According to de Jounge, that responsibility has never been fulfilled, in spite
of repeated requests to do so by the County Airport Land Use Commission.
Closing the airport is potentially an easy way for the supervisors to tidy up
a situation they've failed to address. Perhaps to facilitate the closure and
to "fix" that oversight, County Counsel Adrienne Grover has drafted
an amortization ordinance that could eventually lead to the airport's demise.
Through the draft ordinance, the County could set a future date by which all
otherwise legal but "non-conforming" (read: unwanted) land use must end. Such an ordinance would have the effect of setting in
motion a process by which CVVA and, perhaps, other public airports in the
county would be forced to close once the owners have recovered their
investment in their airport facilities. The Delfinos who own the airport do
not object specifically to the airport, but understandably wish to cash in on
their investment that they've held since 1949.
Regardless of the supervisors' objections, the majority of residents in the
area seemingly do not want to see the airport die. Whether or not that means
anything remains to be seen. However, there seem to be other factors the supervisors
are obviously dismissing or simply ignoring. According to Jeff Hand, a local
pilot and member of CVHAS, there are fire and emergency implications to
shutting down the airport. "There was a big fire that swept up the Valley
many years ago and the sheriff evacuated everyone and had them all congregate
at the airport because it was a natural fire break," Hand told AVweb.

● Data provided:
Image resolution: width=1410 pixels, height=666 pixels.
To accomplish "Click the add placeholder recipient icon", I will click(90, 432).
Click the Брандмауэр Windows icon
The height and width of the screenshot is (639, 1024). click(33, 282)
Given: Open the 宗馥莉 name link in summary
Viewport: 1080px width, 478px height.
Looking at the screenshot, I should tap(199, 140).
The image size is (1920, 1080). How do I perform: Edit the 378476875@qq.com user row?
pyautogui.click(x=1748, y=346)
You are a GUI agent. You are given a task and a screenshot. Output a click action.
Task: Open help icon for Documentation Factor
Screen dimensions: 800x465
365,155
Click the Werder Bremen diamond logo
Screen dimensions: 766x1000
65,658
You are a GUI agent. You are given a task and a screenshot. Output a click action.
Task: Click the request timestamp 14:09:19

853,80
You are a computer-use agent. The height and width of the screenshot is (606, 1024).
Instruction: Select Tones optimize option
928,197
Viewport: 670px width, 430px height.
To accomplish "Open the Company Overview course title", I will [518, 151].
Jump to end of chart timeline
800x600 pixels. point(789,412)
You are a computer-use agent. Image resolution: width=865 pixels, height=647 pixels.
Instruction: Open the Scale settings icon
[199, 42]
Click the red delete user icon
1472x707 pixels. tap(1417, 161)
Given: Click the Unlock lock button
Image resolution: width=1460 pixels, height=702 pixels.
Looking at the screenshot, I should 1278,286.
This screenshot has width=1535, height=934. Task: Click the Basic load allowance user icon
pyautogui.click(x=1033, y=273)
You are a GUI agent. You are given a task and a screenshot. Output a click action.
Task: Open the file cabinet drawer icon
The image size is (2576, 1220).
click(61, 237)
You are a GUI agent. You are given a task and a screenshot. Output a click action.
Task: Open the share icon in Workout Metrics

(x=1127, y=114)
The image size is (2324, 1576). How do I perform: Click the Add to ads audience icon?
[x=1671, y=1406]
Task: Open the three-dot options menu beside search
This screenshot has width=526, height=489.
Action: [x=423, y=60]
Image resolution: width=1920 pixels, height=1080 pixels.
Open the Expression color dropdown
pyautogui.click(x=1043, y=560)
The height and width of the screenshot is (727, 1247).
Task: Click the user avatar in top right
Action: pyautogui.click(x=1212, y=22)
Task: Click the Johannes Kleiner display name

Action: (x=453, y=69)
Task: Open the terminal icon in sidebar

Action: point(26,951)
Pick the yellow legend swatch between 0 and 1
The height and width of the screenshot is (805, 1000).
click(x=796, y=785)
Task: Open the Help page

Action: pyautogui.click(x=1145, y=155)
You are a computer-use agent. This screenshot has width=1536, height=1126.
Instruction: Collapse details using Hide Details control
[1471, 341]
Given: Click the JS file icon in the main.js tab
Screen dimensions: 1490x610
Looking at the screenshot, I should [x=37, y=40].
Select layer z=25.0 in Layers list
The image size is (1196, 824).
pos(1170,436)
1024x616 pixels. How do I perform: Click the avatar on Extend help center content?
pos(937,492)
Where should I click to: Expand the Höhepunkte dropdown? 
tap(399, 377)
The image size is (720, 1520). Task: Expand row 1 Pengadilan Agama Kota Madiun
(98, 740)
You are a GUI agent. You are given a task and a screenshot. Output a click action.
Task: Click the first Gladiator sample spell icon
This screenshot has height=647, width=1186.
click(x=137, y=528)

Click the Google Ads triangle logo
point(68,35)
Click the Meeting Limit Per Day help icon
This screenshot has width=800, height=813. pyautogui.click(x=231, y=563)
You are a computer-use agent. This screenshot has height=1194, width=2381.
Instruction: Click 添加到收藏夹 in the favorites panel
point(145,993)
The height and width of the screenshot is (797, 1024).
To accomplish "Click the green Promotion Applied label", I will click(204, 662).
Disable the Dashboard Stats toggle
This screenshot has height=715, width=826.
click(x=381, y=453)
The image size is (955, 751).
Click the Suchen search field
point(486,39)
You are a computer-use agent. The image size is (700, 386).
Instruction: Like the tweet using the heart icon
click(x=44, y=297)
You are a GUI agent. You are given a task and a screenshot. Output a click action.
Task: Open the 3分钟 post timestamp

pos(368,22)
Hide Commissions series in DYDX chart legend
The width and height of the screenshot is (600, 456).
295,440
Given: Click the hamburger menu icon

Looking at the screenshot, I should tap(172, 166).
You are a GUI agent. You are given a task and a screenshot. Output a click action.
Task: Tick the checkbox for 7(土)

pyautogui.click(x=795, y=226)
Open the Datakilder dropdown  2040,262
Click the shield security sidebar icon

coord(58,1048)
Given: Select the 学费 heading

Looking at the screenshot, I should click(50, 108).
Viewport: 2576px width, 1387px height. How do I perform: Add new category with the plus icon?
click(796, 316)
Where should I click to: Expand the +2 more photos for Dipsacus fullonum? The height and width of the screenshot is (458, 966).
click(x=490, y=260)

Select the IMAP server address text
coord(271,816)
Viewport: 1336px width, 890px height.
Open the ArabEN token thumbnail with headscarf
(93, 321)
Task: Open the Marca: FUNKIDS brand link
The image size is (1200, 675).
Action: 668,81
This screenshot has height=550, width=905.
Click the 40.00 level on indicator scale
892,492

● Exercise task A: For the airport passage, state whether each statement agrees with it, answering yes or no and quoting the deciding words: (i) the Delfinos have held their investment in the airport since 1949; (ii) the draft amortization ordinance was prepared by County Counsel Adrienne Grover; (iii) the Delfinos object specifically to the airport.
● Exercise task B: Write out the lines of the listing exactly, starting at the line containing "Click the Meeting Limit Per Day help icon" and ending at the line containing "click(x=381, y=453)", with both of those lines included.
The airport passage and the listing have no connection to each other.

● Problem solution A:
(i) Yes: "their investment that they've held since 1949"
(ii) Yes: "County Counsel Adrienne Grover has drafted an amortization ordinance"
(iii) No: "The Delfinos who own the airport do not object specifically to the airport"

● Problem solution B:
Click the Meeting Limit Per Day help icon
This screenshot has width=800, height=813. pyautogui.click(x=231, y=563)
You are a computer-use agent. This screenshot has height=1194, width=2381.
Instruction: Click 添加到收藏夹 in the favorites panel
point(145,993)
The height and width of the screenshot is (797, 1024).
To accomplish "Click the green Promotion Applied label", I will click(204, 662).
Disable the Dashboard Stats toggle
This screenshot has height=715, width=826.
click(x=381, y=453)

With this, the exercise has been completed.